--- Begin ---

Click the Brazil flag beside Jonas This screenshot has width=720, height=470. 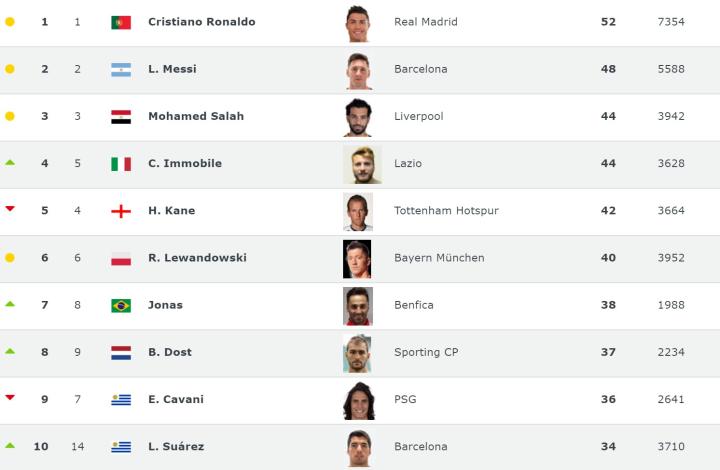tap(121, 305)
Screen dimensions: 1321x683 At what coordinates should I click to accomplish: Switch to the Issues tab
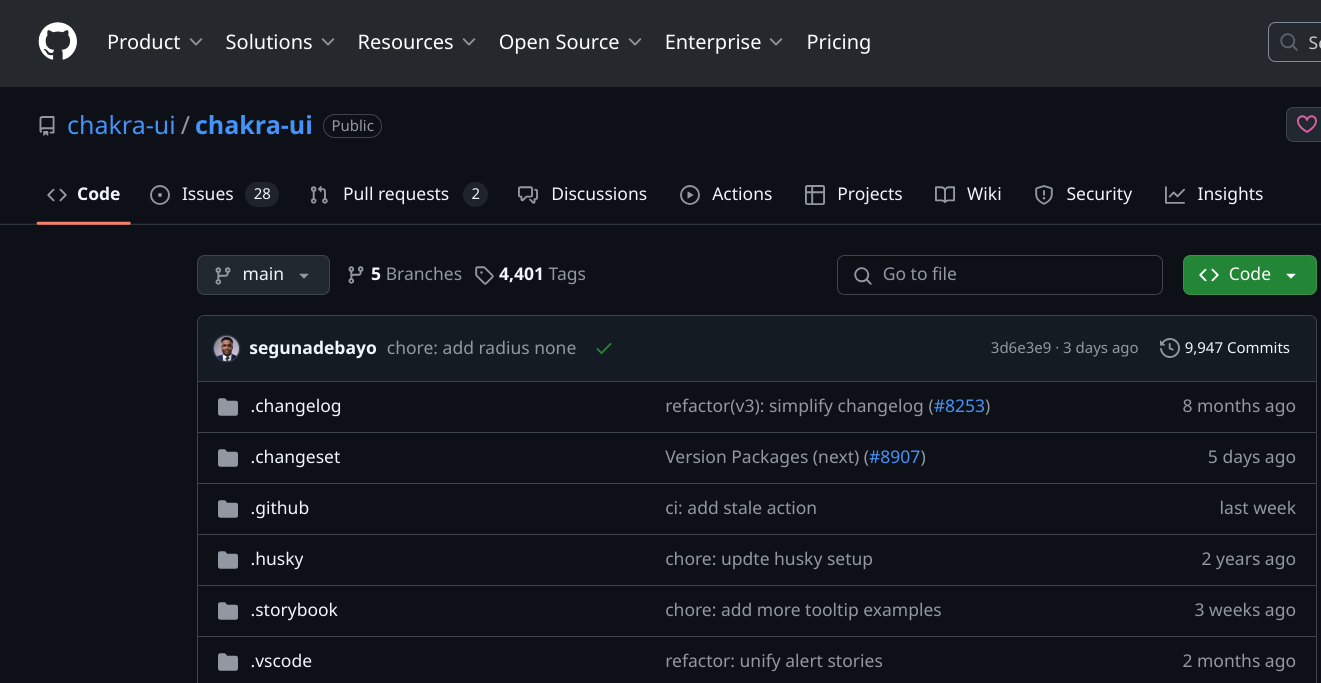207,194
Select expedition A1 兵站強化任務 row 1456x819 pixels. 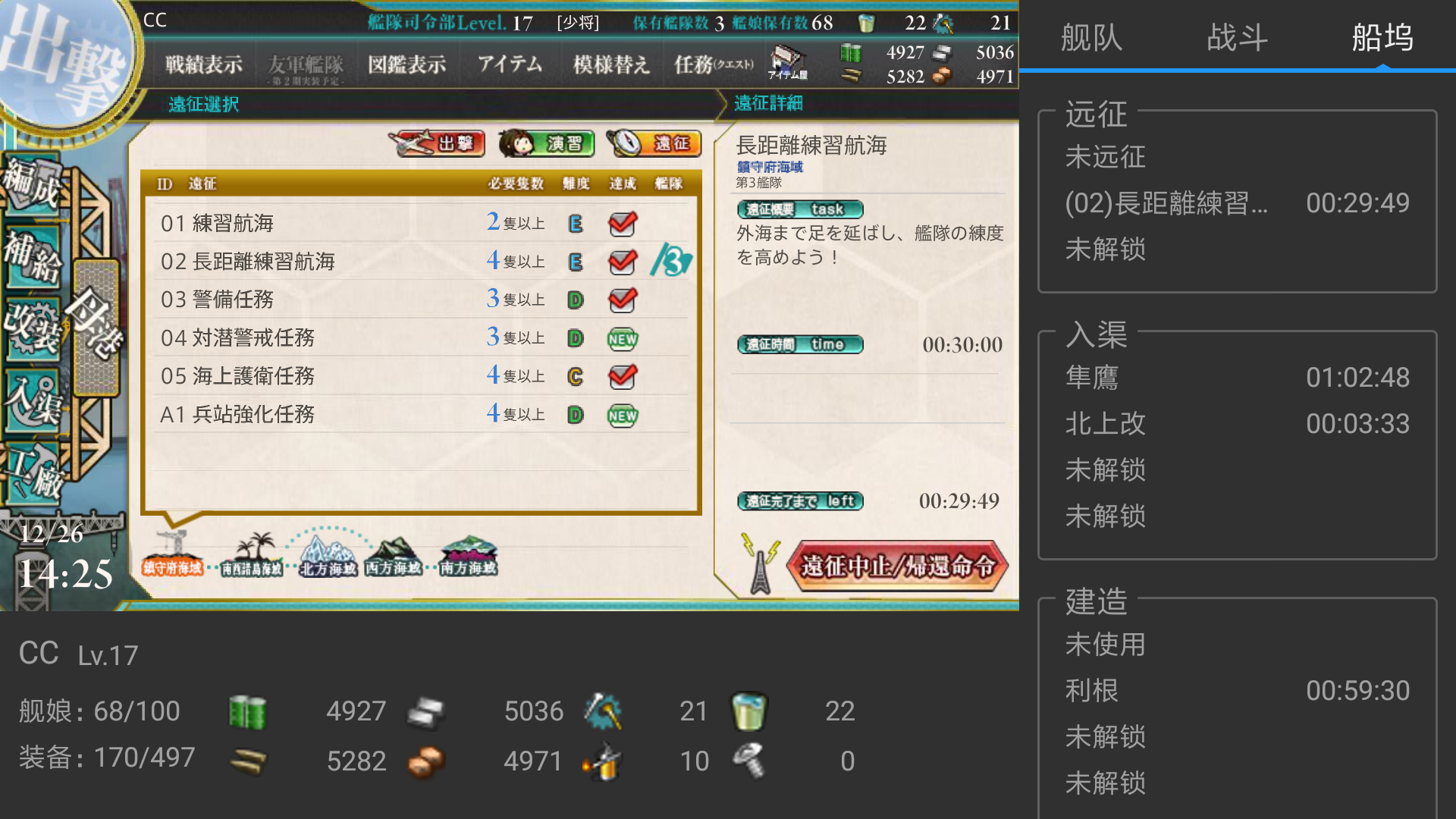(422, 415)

--- End ---
--- Begin ---

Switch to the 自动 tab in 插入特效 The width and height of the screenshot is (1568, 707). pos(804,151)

--- End ---

Exercise goal:
List, in full, every line of the items above that contains the word "Switch". Treat uppercase and lowercase letters as distinct.

Answer to the exercise:
Screen dimensions: 1321x683 At what coordinates should I click to accomplish: Switch to the Issues tab
Switch to the 自动 tab in 插入特效 The width and height of the screenshot is (1568, 707). pos(804,151)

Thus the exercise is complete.